* _What the task asks_
Rewrite the part of the data that opens with the line containing "Click the help question mark icon in sidebar" and closes with the line containing "Looking at the screenshot, I should point(1034,757).", swapping "sidebar" for "side panel" and keeping everything else the same.

[Records from a dataset]
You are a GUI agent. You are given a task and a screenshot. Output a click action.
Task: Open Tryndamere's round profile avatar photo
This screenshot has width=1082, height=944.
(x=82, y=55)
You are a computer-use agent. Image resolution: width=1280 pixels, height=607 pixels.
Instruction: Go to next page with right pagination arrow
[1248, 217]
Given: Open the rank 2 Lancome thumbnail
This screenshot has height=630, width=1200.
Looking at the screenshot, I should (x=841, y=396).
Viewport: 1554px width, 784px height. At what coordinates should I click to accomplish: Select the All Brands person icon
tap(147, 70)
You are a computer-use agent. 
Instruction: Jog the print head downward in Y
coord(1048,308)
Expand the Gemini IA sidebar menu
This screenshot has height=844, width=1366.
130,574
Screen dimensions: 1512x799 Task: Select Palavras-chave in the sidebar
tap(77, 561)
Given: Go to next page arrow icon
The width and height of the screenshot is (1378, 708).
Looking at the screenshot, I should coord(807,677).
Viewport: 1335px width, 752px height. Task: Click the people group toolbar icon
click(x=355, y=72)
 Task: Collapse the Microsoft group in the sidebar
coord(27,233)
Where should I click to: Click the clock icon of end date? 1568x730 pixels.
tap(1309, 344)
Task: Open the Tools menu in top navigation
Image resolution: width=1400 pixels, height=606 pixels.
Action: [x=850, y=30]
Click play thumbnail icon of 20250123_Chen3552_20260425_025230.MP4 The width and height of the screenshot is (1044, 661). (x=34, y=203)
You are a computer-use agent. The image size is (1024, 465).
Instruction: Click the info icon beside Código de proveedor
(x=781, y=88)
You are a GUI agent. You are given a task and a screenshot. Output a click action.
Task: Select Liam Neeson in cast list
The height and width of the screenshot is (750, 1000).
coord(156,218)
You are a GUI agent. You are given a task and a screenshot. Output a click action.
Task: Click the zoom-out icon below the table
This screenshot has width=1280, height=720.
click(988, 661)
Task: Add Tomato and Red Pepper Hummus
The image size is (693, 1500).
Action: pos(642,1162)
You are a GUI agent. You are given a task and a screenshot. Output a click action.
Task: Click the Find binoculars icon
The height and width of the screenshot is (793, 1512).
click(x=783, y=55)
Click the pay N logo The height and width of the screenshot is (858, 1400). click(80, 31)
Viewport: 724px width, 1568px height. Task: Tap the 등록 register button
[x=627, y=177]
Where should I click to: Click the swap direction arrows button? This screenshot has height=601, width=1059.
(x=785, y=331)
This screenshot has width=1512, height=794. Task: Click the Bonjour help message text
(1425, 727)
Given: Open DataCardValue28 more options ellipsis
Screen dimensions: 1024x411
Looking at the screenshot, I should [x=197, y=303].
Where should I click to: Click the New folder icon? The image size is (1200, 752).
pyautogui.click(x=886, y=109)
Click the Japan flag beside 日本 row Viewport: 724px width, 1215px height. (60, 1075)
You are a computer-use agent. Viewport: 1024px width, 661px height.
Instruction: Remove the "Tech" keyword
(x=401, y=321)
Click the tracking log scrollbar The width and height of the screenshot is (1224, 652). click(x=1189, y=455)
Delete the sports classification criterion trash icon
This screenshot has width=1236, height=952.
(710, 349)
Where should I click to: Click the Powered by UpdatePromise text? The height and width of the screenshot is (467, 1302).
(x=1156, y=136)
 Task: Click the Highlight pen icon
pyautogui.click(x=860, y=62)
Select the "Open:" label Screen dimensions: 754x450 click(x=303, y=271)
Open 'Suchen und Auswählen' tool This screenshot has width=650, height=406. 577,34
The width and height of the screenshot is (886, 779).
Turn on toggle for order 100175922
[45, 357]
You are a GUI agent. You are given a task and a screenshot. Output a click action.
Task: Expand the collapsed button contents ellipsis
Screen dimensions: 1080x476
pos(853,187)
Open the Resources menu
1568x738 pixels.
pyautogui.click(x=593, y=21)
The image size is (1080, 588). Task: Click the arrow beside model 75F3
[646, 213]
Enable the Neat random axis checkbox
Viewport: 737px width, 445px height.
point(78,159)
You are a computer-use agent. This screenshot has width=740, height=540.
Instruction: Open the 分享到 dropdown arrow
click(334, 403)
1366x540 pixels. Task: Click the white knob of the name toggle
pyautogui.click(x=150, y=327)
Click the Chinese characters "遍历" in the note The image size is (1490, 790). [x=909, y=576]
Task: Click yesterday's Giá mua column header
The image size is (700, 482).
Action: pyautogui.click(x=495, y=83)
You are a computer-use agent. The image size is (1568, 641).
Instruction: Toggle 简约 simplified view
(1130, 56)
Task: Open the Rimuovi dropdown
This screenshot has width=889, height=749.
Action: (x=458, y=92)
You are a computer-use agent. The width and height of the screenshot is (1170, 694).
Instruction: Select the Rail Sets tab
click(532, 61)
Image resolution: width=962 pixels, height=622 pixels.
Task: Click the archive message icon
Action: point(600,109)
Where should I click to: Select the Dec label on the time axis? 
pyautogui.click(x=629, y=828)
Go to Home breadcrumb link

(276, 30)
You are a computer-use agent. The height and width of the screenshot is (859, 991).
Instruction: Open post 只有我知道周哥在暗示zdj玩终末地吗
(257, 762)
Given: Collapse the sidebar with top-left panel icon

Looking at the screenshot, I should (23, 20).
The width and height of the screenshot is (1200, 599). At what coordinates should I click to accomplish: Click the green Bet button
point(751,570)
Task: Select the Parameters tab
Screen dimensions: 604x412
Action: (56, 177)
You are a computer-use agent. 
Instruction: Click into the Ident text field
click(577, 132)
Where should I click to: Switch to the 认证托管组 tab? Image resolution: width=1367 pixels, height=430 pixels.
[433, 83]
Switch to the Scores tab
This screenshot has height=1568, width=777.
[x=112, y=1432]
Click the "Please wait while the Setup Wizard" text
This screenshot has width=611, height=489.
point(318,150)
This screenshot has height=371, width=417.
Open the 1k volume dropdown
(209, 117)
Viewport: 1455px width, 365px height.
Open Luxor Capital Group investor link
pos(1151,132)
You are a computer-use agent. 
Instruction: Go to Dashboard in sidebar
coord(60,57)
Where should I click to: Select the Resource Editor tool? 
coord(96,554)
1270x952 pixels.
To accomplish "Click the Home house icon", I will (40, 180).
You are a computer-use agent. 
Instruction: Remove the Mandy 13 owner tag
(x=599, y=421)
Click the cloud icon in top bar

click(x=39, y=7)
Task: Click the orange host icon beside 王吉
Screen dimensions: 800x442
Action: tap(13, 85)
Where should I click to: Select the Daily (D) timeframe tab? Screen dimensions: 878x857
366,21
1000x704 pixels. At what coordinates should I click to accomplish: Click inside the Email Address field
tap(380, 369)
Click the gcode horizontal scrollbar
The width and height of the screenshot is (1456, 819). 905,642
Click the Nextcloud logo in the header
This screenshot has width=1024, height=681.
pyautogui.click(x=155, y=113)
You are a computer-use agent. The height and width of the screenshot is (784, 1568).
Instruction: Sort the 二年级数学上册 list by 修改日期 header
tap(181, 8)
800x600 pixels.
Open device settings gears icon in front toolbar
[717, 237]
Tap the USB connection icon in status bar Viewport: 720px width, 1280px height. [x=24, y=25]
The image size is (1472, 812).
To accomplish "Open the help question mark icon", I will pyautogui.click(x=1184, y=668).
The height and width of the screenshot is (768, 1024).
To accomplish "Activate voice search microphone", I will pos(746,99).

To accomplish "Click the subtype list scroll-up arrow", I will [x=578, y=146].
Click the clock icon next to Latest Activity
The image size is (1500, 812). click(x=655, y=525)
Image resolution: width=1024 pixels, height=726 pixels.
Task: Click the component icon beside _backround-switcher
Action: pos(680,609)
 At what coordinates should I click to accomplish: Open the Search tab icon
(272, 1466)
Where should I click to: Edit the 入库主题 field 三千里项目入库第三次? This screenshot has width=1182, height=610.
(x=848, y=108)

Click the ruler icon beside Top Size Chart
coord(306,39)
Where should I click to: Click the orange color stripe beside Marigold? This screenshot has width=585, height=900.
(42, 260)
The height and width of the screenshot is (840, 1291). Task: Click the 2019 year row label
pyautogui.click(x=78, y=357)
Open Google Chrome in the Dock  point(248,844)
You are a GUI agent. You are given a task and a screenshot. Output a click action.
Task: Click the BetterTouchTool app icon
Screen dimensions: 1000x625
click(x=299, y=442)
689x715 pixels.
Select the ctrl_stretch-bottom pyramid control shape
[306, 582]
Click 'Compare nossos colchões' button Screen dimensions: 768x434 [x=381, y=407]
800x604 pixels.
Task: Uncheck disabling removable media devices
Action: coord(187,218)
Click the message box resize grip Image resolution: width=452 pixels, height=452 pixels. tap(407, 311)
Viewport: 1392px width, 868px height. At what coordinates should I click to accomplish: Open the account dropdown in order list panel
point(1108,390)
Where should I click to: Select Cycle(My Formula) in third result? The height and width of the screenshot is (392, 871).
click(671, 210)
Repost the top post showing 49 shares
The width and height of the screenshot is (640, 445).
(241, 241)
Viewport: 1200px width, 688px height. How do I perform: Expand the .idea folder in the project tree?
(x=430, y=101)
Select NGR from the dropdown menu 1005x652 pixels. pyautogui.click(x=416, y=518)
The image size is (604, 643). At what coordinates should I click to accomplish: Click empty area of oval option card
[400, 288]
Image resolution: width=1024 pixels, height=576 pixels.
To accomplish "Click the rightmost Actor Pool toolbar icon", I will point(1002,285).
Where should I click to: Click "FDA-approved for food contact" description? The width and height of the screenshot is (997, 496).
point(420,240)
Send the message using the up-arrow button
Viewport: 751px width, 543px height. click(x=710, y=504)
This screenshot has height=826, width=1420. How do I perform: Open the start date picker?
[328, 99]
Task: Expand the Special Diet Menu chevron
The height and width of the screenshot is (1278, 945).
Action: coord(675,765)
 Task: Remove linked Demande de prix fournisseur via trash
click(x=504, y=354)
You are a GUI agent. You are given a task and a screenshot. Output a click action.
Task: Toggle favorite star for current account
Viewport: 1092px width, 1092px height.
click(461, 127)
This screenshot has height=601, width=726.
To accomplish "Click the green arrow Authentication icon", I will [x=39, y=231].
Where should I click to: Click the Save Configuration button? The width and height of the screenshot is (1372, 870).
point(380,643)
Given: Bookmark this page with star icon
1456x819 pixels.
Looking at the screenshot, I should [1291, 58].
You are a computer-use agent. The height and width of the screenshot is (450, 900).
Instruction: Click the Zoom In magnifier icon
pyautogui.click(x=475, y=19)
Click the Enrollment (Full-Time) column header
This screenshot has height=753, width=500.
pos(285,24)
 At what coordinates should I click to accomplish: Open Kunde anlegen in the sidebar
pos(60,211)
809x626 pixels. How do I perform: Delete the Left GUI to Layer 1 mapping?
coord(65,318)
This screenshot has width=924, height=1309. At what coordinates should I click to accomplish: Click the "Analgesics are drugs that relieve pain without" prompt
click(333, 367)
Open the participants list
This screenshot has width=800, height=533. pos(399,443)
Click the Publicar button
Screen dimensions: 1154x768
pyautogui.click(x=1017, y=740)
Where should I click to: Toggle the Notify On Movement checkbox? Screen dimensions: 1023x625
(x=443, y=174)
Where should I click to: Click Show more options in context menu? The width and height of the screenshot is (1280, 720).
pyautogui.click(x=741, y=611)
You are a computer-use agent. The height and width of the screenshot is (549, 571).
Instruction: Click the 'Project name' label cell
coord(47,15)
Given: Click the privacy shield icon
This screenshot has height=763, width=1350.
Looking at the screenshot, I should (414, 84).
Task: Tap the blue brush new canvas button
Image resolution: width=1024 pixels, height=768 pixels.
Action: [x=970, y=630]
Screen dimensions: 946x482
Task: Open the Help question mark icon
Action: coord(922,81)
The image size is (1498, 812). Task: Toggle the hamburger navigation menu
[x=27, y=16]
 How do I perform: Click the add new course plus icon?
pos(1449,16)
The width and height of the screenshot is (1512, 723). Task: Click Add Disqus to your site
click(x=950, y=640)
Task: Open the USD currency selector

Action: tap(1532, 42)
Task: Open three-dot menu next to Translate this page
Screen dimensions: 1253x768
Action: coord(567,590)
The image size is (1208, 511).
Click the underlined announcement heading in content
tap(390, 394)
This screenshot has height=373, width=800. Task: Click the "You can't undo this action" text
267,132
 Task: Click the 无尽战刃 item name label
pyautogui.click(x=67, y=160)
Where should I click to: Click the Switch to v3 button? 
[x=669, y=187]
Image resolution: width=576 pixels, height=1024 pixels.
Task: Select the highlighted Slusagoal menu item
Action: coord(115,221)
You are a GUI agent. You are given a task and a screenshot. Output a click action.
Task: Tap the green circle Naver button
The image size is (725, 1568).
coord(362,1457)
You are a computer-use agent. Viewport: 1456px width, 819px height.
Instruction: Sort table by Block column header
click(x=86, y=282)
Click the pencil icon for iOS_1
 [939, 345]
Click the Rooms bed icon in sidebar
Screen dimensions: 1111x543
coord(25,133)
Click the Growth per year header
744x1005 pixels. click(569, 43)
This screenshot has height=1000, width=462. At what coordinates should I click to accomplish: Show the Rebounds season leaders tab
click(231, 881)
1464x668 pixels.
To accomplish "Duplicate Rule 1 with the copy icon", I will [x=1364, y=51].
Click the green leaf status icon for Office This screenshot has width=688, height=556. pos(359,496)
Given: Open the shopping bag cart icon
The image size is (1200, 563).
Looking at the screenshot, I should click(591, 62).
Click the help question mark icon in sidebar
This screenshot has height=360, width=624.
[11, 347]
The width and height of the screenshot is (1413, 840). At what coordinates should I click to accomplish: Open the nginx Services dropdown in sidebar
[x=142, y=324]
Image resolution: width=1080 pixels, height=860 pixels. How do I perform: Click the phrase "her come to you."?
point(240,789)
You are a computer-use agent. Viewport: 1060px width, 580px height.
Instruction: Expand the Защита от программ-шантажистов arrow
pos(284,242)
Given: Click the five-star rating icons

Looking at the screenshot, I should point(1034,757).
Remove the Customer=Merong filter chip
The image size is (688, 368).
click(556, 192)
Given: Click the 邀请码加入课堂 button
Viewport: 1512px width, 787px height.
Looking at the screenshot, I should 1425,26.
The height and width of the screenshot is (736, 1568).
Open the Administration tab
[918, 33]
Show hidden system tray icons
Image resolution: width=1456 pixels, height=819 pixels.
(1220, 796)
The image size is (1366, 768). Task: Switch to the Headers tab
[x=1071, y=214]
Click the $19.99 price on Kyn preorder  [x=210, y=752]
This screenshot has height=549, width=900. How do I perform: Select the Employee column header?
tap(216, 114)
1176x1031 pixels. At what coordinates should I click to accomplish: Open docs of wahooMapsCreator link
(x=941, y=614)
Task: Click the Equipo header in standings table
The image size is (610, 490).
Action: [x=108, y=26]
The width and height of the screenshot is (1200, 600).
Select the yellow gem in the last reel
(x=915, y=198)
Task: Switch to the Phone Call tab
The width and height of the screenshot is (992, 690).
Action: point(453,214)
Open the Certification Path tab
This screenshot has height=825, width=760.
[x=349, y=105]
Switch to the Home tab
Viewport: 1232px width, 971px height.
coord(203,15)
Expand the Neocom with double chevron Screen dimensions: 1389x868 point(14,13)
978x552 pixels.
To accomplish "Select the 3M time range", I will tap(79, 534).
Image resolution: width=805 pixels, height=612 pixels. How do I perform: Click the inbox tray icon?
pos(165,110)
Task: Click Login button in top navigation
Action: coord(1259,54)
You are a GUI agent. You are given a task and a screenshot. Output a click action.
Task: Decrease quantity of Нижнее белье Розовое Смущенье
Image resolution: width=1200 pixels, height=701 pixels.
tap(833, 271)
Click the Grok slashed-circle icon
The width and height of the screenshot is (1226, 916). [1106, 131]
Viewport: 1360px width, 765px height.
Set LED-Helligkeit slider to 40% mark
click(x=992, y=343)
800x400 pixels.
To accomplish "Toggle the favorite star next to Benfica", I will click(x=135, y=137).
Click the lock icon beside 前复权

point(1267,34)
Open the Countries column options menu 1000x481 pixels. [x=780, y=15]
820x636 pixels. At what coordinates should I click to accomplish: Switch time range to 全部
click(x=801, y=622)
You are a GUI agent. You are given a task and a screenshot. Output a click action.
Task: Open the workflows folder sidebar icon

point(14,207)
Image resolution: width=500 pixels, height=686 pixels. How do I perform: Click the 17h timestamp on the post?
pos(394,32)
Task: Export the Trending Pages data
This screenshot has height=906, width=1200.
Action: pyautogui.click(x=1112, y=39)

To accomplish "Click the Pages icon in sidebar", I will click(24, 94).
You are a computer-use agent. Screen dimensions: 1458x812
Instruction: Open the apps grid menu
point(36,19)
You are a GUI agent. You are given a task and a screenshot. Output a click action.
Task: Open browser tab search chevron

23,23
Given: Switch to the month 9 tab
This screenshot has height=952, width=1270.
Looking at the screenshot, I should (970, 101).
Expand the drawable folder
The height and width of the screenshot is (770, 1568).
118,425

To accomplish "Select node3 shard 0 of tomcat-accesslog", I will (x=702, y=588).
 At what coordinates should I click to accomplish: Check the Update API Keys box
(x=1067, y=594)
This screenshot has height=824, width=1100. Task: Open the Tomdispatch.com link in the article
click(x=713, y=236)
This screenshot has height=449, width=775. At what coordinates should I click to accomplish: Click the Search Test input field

* _Response to the exercise_
Click the help question mark icon in side panel
This screenshot has height=360, width=624.
[11, 347]
The width and height of the screenshot is (1413, 840). At what coordinates should I click to accomplish: Open the nginx Services dropdown in side panel
[x=142, y=324]
Image resolution: width=1080 pixels, height=860 pixels. How do I perform: Click the phrase "her come to you."?
point(240,789)
You are a computer-use agent. Viewport: 1060px width, 580px height.
Instruction: Expand the Защита от программ-шантажистов arrow
pos(284,242)
Given: Click the five-star rating icons

Looking at the screenshot, I should point(1034,757).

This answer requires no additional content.